Some types are automatically put in place:

var myString: String = "Hello Wikipedia!"; // This would automatically set the variable as a string.
var myNumber: Number = 5; // This would do the same for a number.
var myObject: Object = { param1: "Hi!", param2: 76 }; // This creates an object with two variables.
// param1 is a string with the data of "Hi!",
// and param2 is a number with the data of 76.

// This is the syntax for automatically creating an Array.
var myArray: Array = [5, "Hello!", { a: 5, b: 7 }];
// It creates an Array with 3 variables.
// The first (0) is a number with the value of 5,
// the second (1) is a string with the value of "Hello!",
// and the third (2) is an object with { a: 5, b: 7 }.

Unlike some object-oriented languages, ActionScript makes no distinction between primitive types and reference types. In ActionScript, all variables are reference types. However, objects that belong to the primitive data types, which includes Boolean, Number, int, uint, and String, are immutable.

So if a variable of a supposedly primitive type, e.g. an integer is passed to a function, altering that variable inside the function will not alter the original variable, as a new int Object is created when inside the function. If a variable of another (not primitive) datatype, e.g. XML is passed to a function, altering that variable inside the function will alter the original variable as well, as no new XML Object is created.
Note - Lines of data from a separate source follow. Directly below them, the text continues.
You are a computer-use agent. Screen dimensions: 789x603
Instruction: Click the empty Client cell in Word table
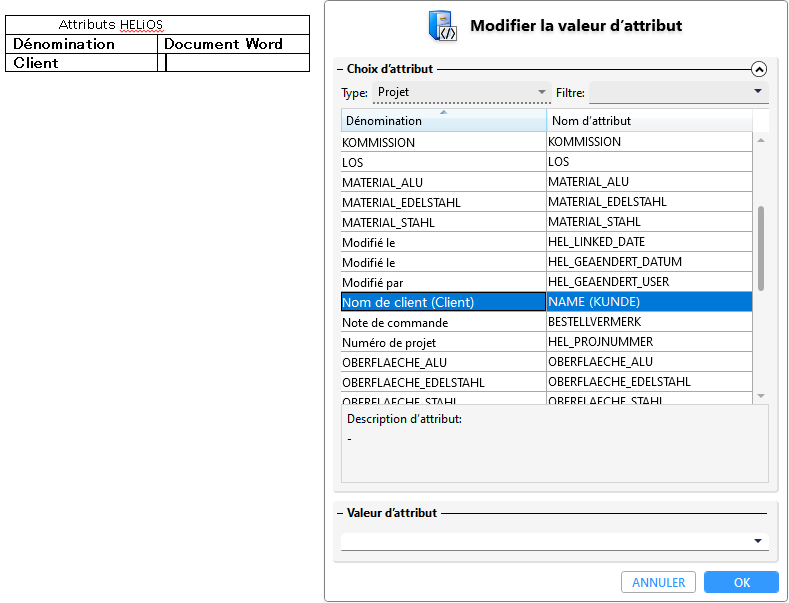coord(237,63)
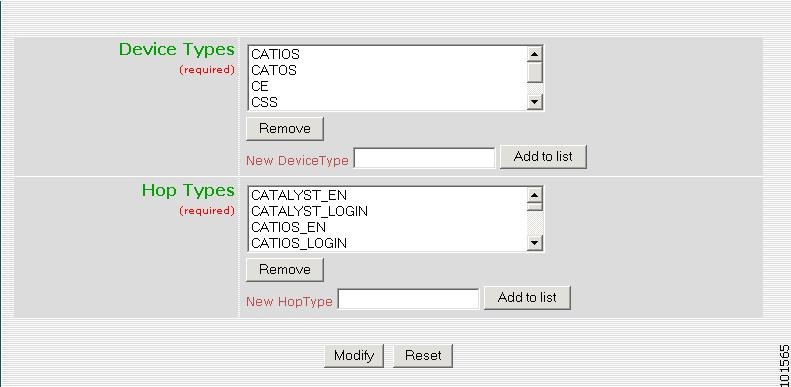Select the CATALYST_LOGIN hop type

click(x=387, y=211)
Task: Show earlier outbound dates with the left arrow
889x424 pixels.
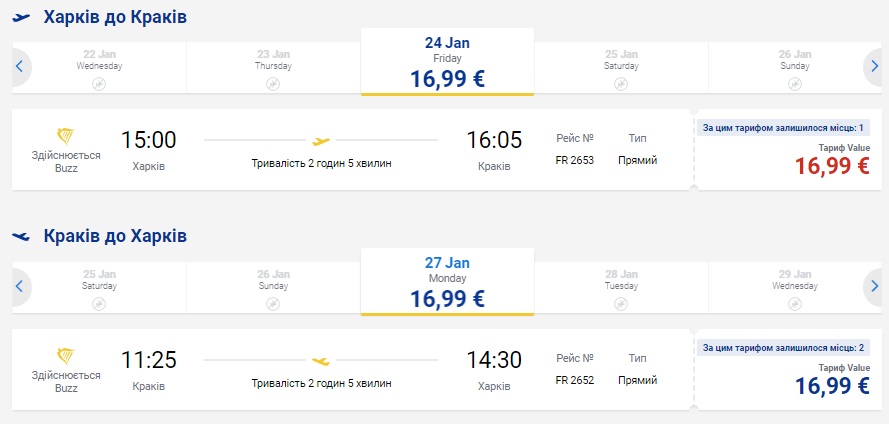Action: pyautogui.click(x=18, y=67)
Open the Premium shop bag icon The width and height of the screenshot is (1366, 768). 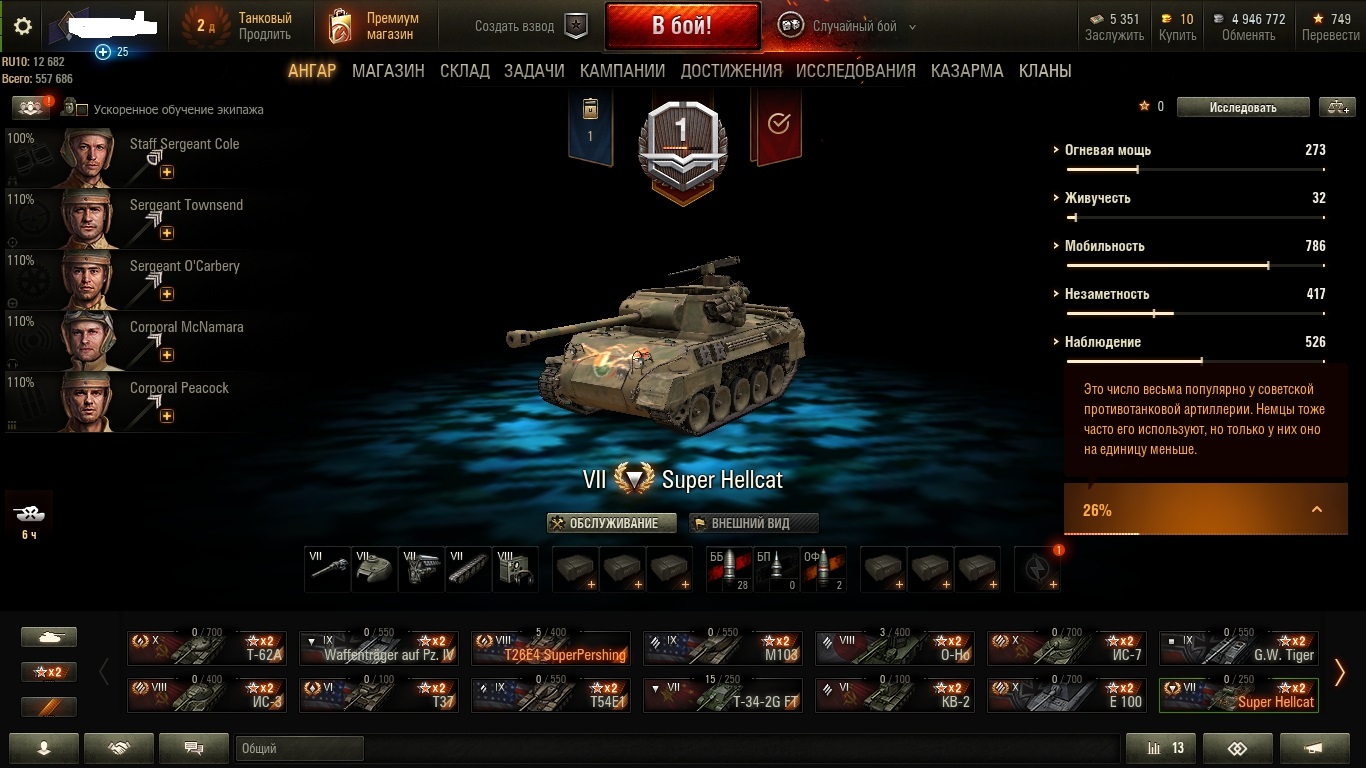340,27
Some data types can be assigned values with literals:

var item1: String = "ABC";
var item2: Boolean = true;
var item3: Number = 12;
var item4: Array = ["a", "b", "c"];
var item5: Object = { name: "Actionscript", version: "3.0" };
var item6: XML = <node><child /></node>; // Note that the primitive XML is not quoted

A reference in ActionScript is a pointer to an instance of a class. A reference stores the memory address of an object – operations against references will follow the value of the reference to the memory address of the object and carry out the operation on that object. All objects in ActionScript are accessed through references instead of being accessed directly.

var item1: XML = new XML("<node><child /></node>");
var item2: XML = item1;
item2.firstChild.attributes.value = 13;
// item1 now equals item2 since item2 simply points to what item1 points to.
// Both are now:
// <node><child value="13" /></node>

Only references to an object may be removed by using the "delete" keyword. Removal of actual objects and data is done by the Flash Player garbage collector which checks for any existing references in the Flash memory space. If none are found (no other reference is made to the orphaned object), it is removed from memory. For this reason, memory management in ActionScript requires careful application development planning.

var item1: XML = new XML("<node><child /></node>");
delete item1;
// If no other reference to item1 is present anywhere else in the application,
// it will be removed on the garbage collector's next pass

==Code protection==
Like most bytecode file formats, Flash SWF files can be decompiled into their source code and assets (similarly to how Microsoft .NET files can be decompiled). Some decompilers are capable of nearly full reconstruction of the original source file, approximate to the actual code that was used during creation (although results vary on a case-by-case basis).

In opposition to the decompilers, ActionScript obfuscators have been introduced, which transform code into a form that breaks decompiler output while preserving the functionality and structure of the program. Higher-quality obfuscators implement lexical transformations such as identifier renaming, control flow transformation, and data abstraction transformation which collectively make it harder for decompilers to generate output likely to be useful to a human. Less robust obfuscators insert traps for decompilers. Such obfuscators either cause the decompiler software to crash unexpectedly or to generate unintelligible source code.